Each roller derby game consists of two 30-minute sessions with five players from each team on the track at a time. The basic concept is for the jammer from each team to get past the other players to earn points, all while skating around an oval track on a flat cement floor.
The violence of roller derby comes from the other players trying to block the jammer and shove the other team members off the track. Once a player is off the track, they must re-enter the track behind the player who pushed them out.
Roller derby is not all skates and fights, however. RCR works to inspire a family and community atmosphere. They encourage a sense of commitment and teamwork and a development of personal character.
“You may hate your opponent on the track, but you’re going to dance with her at the after party, and she might become your new best friend or derby crush,” said Carter.
RCR also supports gender equality on and off the track.
“These are real women. They’re not paid. They have real jobs and real lives. … What makes derby unique is that there is a place for every person who identifies as a woman. There are plenty of transgender skaters and a huge LGBTQ population within the derby community,” said Carter. “There is a special place for every body type. You can be good at something derby whether you are tall, short, big, small, whatever. It all works.”

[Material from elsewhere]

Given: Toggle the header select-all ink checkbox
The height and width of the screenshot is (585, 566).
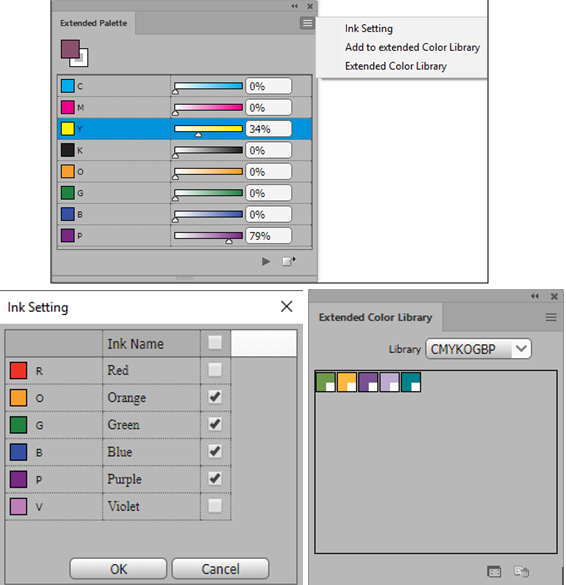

RCR is also a nonprofit organization. Every year, RCR picks a new charity to which they donate their time and profits. This year their charities are the Virginia Food Bank and Kill the Vein, Save the Brain. Kill the Brain, Save the Brain is an unofficial charity as it does not have nonprofit status. A former RCR skater suffered an aneurysm during a game last year and RCR donates money to her ongoing medical expenses.
The average RCR member donates six hours a month to volunteer work and a portion of each ticket sale goes to the charity.
Those interested in joining RCR must first go through a Fresh Meat training session. No previous skating skills are required for Fresh Meat. The only prerequisites are to be over the age of 18 and to first attend an interest session. RCR is also currently looking for male or female referees.
“I didn’t know how to skate very well at all when I started, but I was welcomed with open arms and received all the training I needed to be successful,” said Vernon. “(Roller derby) has changed my life for the better.” CT
The next interest session is Thursday at 7 p.m. at Rollerdome Skating.